- **Task directions**: From the material below, copy exactly the lines beginning with the one that contains "Image resolution: width=1182" and ending with the one that contains "You are a computer-use"; the pictures stay out.

- **Supplied data**:
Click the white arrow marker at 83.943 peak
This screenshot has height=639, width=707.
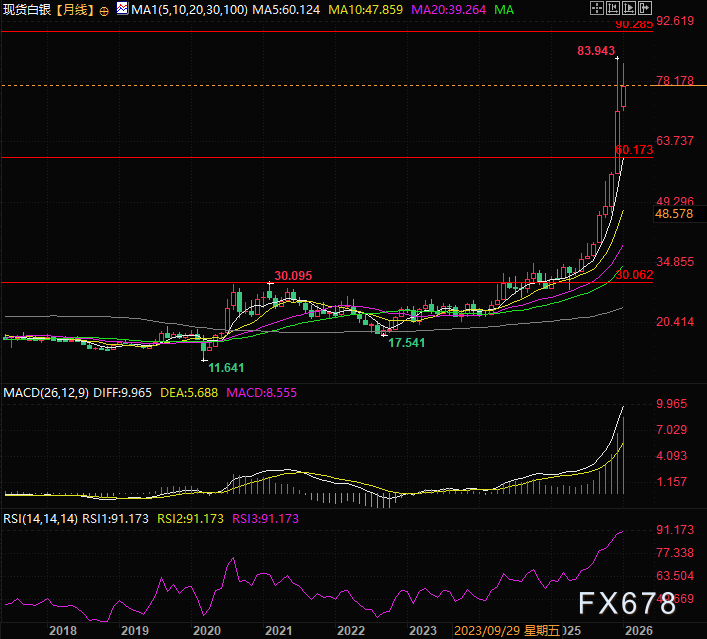coord(618,59)
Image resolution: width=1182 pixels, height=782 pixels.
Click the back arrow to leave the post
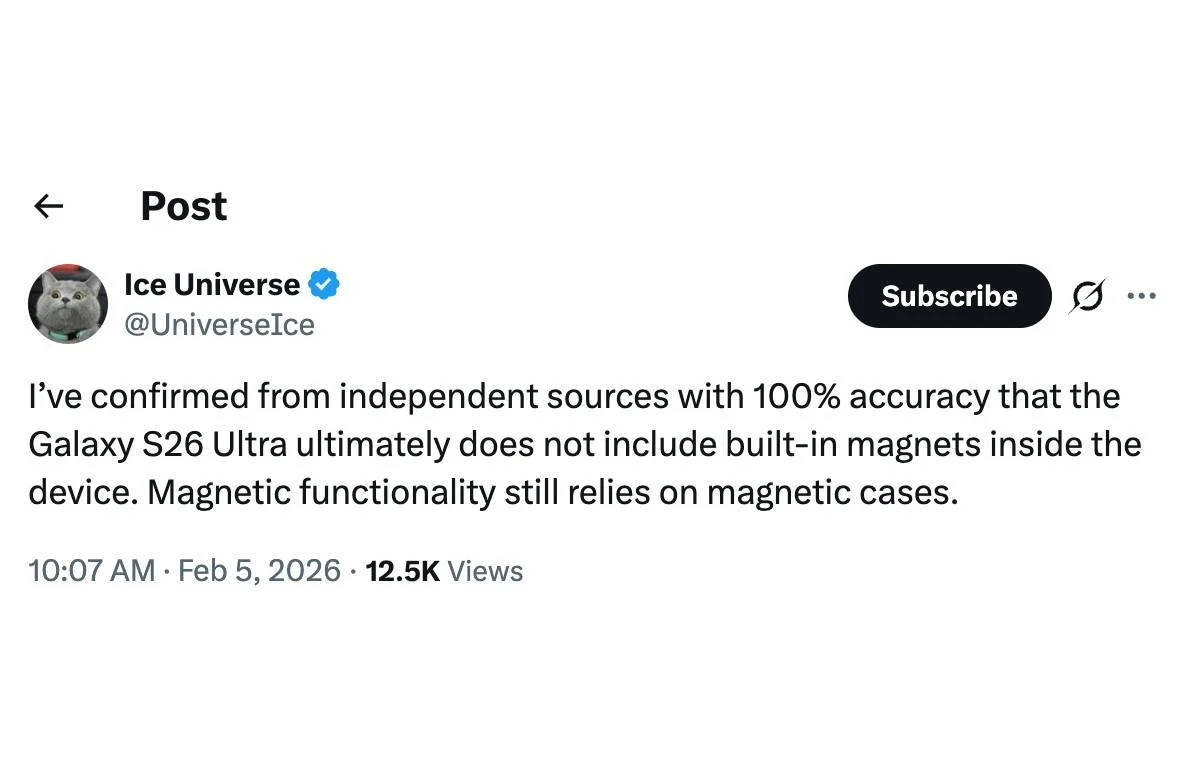point(48,206)
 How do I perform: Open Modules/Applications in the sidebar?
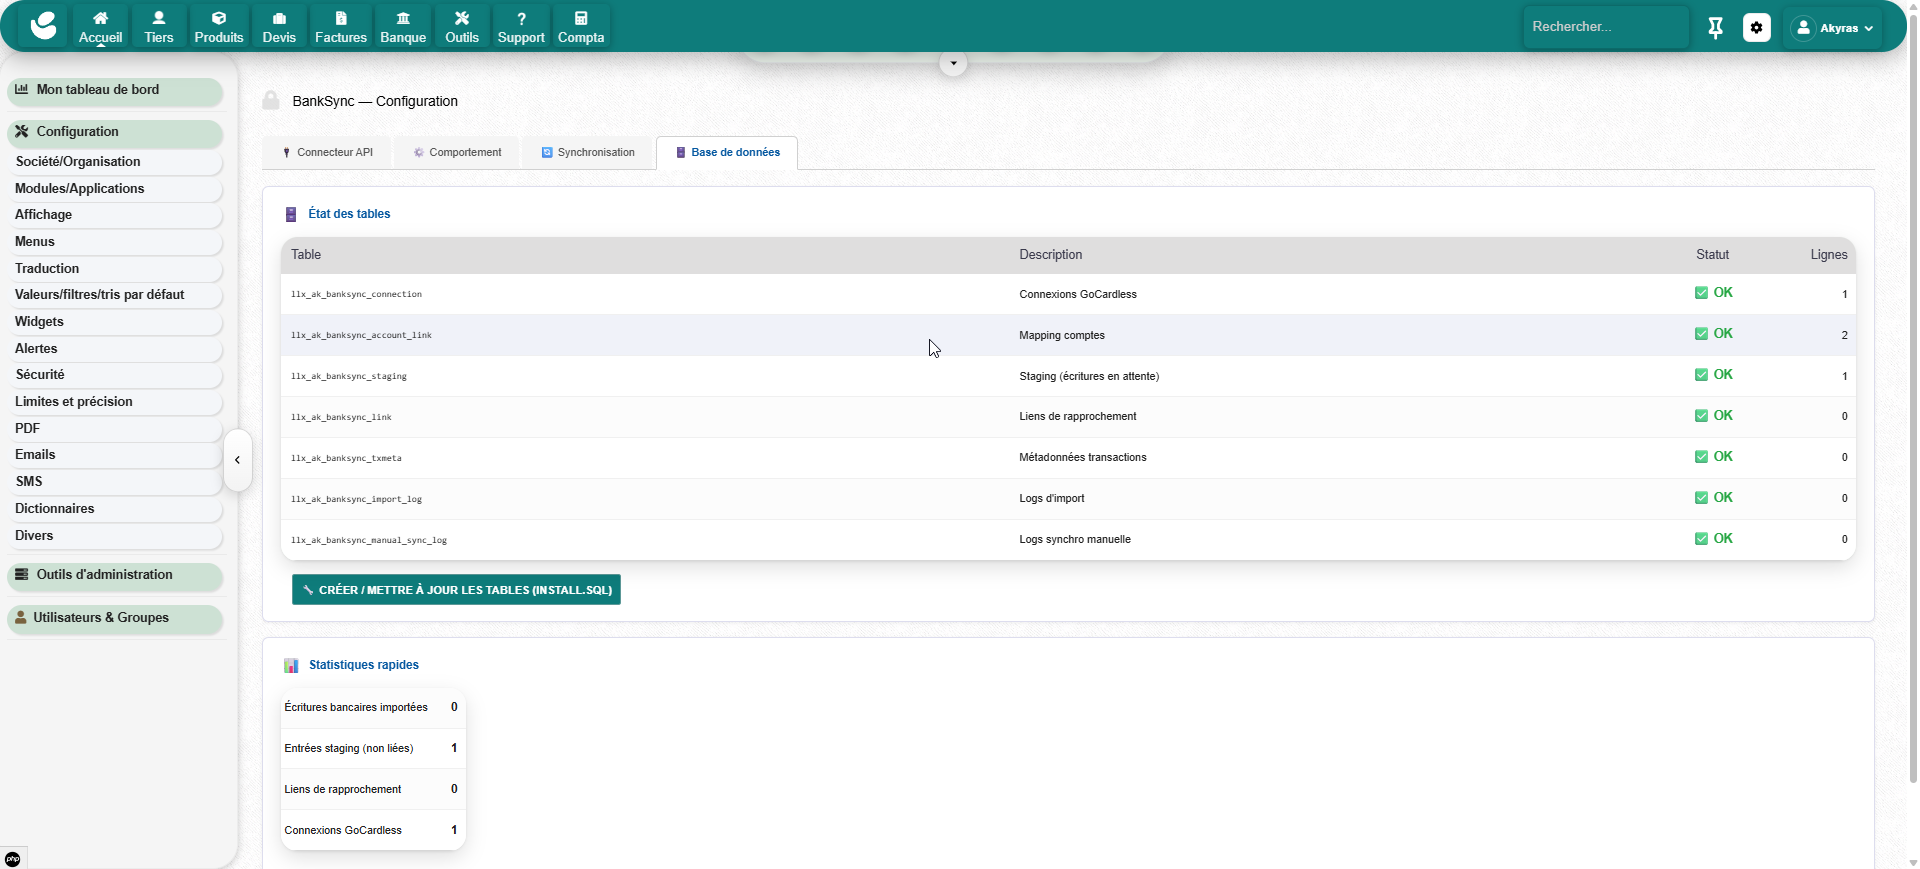click(80, 188)
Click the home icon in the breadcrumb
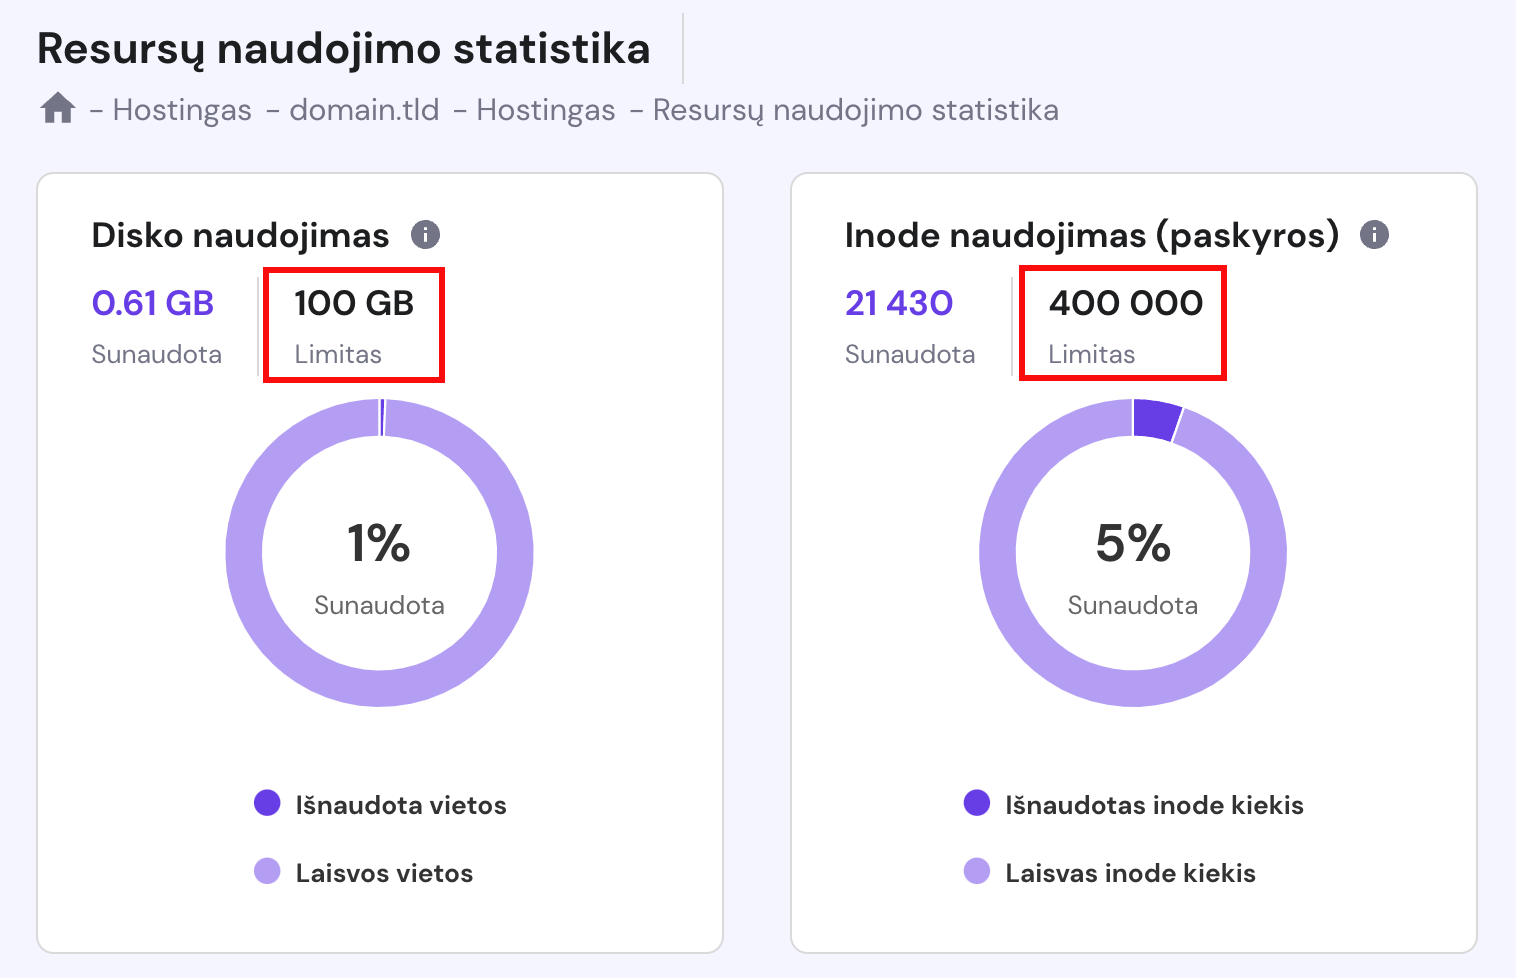 click(57, 108)
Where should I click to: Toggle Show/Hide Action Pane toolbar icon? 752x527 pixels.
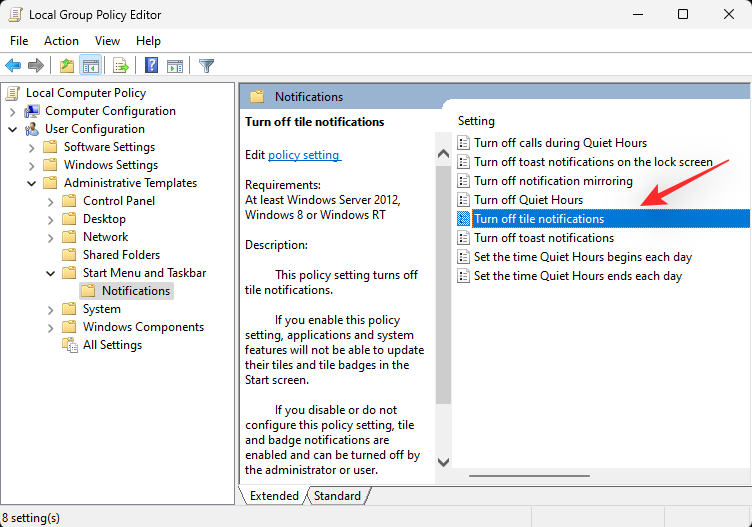point(175,66)
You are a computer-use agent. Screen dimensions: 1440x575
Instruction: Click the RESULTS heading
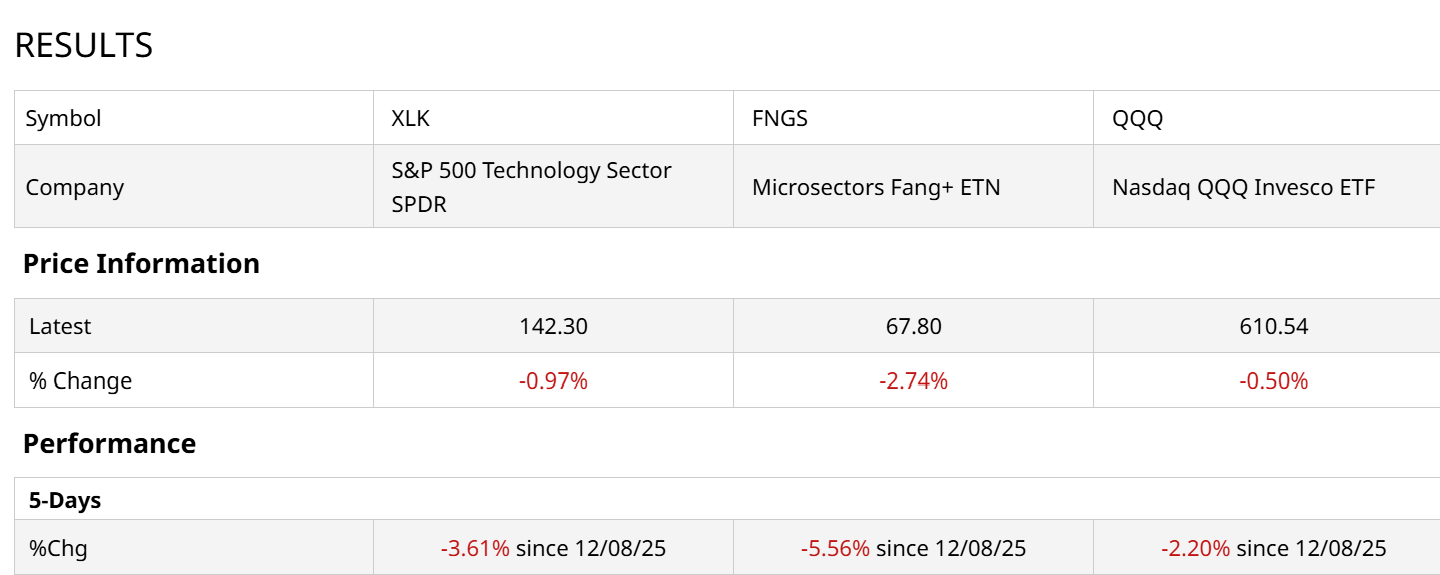pyautogui.click(x=83, y=45)
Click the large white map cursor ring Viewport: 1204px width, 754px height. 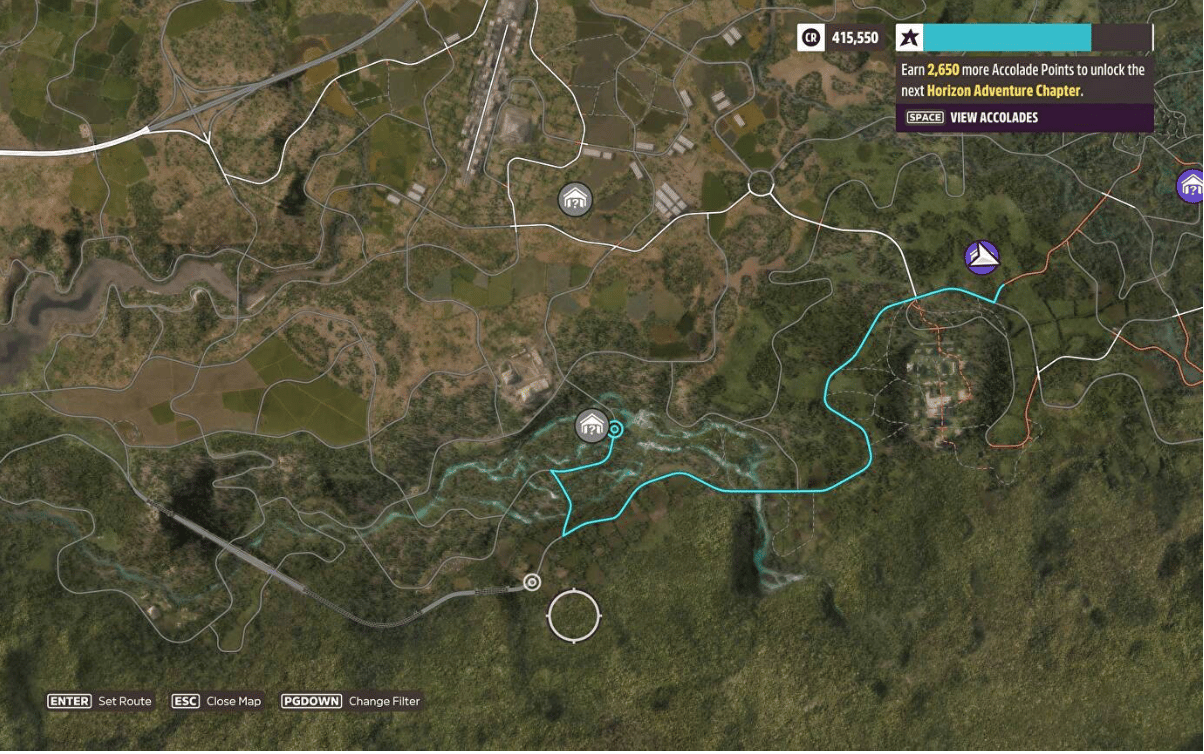574,615
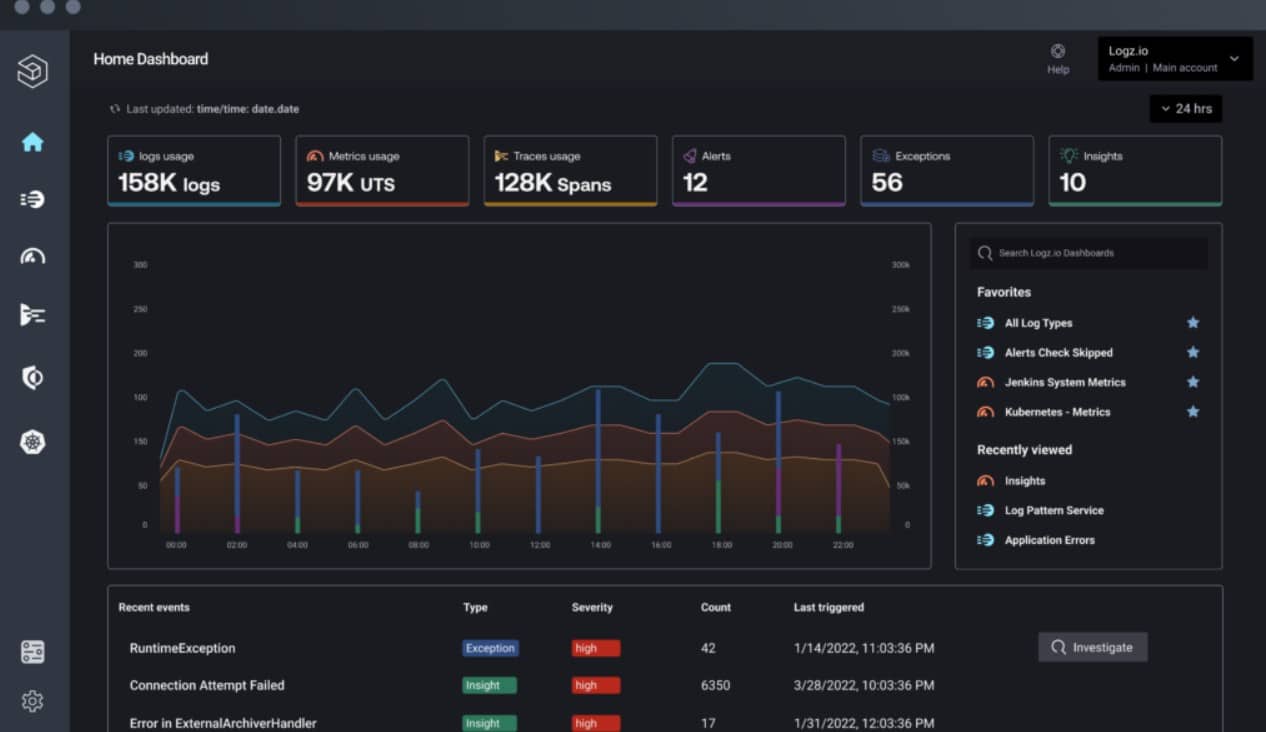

- **Written answer**:
Image resolution: width=1182 pixels, height=782 pixels.
Click the back arrow to leave the post
point(48,206)
 How do I perform: Open Modules/Applications in the sidebar?
click(80, 188)
Click the home icon in the breadcrumb
 click(57, 108)
Where should I click to: Toggle Show/Hide Action Pane toolbar icon? 752x527 pixels.
point(175,66)
You are a computer-use agent. Screen dimensions: 1440x575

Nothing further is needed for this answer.